Updated on July 29, 2012

The Olympics start in a couple of weeks here in London. The media and politicians are probably more excited about the event than the people who work and live in London as we are the ones that will suffer from the disruption to our daily routines.

The weather we’re having too doesn’t help either. It’s rained nearly every day for the past couple of weeks and even though we're nearly at the height of summer, it feels like early spring or early autumn.

All this aside, will the Olympics inspire you to beat the struggle to get fit and stay healthy?

One Olympic event which you can easily participate in without too much effort or cost that makes a difference to getting fit and staying healthy is weight training.

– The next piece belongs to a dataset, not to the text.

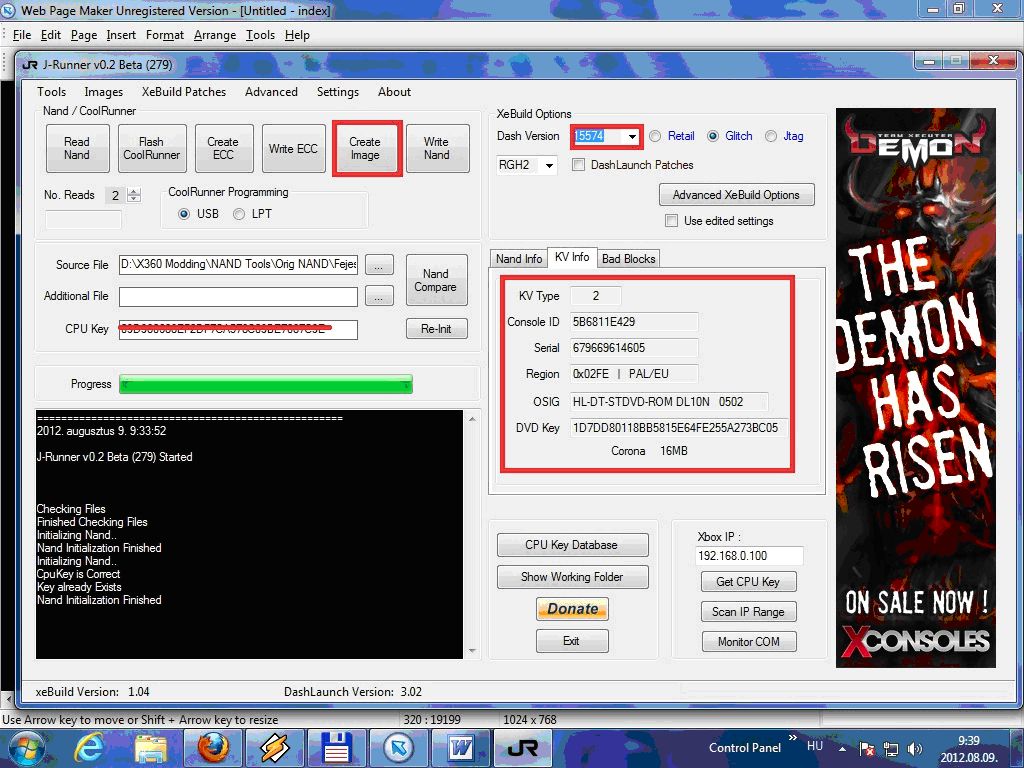Click the floppy disk icon in taskbar
The width and height of the screenshot is (1024, 768).
pyautogui.click(x=334, y=747)
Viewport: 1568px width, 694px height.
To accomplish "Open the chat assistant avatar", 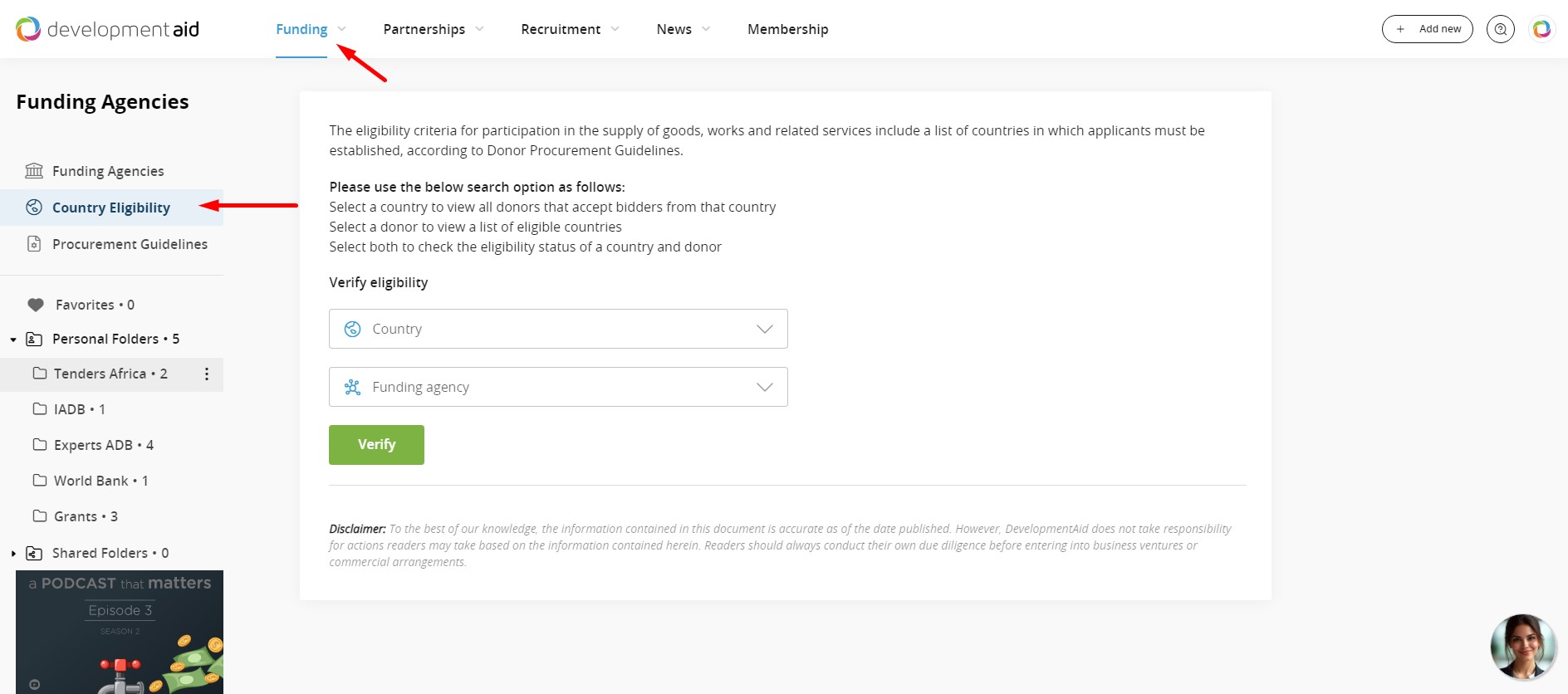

I went on my Everlast Bench press for the first time this month, and while I felt exhausted and my muscles ached the following morning, I felt my muscles got a decent work out.

The Everlast Bench press took about three hours to assemble. I’ve had it three years and it's a great way to build your muscles without going to the gym.

You start of with the basic bench press kit for less than a £100 or US $150 and can add components to make it into a comprehensive multi gym.

If you’re going to embark on a weight training regime after a break for several weeks or for the first time, here are some tips you need to be aware of so you don’t do yourself an injury or make a bad situation worse:

1. If you have a history of coronary heart disease in your family or are over-weight or unfit you must visit your doctor so he/she can tell you if it’s safe. It’s not uncommon to suffer from heart failure if you have heart problems and embark on strenuous exercise activity.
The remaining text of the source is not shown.